[Task directions]: Reproduce the lines between the one holding "Press Releases (52, 2556)" and the one holding "[Increment] (483, 717)", inclusive, and give only those. Copy any request lines unchanged, and multiply every coordinate in the answers by 0.55, rounding to whole numbers with halves rounded up.

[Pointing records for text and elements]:
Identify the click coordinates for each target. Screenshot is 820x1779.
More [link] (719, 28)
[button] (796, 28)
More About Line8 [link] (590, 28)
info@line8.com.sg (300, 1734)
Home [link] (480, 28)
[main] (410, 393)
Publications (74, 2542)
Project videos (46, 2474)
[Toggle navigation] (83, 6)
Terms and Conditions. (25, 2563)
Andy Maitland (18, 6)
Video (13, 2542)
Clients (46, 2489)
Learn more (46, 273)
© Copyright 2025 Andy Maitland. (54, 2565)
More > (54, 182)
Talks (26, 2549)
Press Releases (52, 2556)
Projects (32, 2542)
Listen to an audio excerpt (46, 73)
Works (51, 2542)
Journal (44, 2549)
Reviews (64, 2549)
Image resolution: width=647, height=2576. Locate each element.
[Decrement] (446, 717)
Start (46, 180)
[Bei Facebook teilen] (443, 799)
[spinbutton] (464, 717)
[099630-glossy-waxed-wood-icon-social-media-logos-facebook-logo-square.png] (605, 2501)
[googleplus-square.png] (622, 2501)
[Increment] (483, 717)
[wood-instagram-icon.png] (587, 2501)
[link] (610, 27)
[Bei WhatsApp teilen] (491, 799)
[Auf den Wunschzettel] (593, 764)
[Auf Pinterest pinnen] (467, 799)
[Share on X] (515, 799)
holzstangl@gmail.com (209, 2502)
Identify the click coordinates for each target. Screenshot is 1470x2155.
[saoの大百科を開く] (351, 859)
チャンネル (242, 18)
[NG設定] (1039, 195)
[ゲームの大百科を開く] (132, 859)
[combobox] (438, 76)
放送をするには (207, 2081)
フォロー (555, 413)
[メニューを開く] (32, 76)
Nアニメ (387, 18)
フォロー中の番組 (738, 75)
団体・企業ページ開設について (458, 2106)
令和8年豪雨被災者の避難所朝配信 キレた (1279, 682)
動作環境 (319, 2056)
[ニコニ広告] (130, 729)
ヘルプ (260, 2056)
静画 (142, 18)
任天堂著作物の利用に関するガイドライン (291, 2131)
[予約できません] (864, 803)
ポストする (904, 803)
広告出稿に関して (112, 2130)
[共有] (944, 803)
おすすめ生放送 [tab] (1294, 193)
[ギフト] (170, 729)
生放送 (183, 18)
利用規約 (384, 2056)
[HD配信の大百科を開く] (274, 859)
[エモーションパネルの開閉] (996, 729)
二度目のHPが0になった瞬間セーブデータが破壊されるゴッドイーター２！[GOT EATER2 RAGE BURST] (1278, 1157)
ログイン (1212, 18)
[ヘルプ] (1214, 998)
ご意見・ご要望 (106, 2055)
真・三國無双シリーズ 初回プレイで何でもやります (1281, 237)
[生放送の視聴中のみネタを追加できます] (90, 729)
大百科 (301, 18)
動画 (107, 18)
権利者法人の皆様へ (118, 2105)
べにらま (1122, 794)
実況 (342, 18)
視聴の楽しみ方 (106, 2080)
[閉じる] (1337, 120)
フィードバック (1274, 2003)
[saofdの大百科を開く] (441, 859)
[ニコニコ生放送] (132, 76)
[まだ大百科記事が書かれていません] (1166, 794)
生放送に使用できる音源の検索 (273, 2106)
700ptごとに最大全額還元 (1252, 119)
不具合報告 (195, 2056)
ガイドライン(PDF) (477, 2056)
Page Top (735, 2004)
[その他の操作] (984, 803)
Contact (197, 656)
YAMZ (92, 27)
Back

[Full answer]:
Press Releases (29, 1406)
Projects (18, 1398)
Listen to an audio excerpt (25, 40)
Works (28, 1398)
Journal (24, 1402)
Reviews (35, 1402)
Image resolution: width=647, height=2576. Locate each element.
[Decrement] (245, 394)
Start (25, 99)
[Bei Facebook teilen] (244, 439)
[spinbutton] (255, 394)
[099630-glossy-waxed-wood-icon-social-media-logos-facebook-logo-square.png] (333, 1376)
[googleplus-square.png] (342, 1376)
[Increment] (266, 394)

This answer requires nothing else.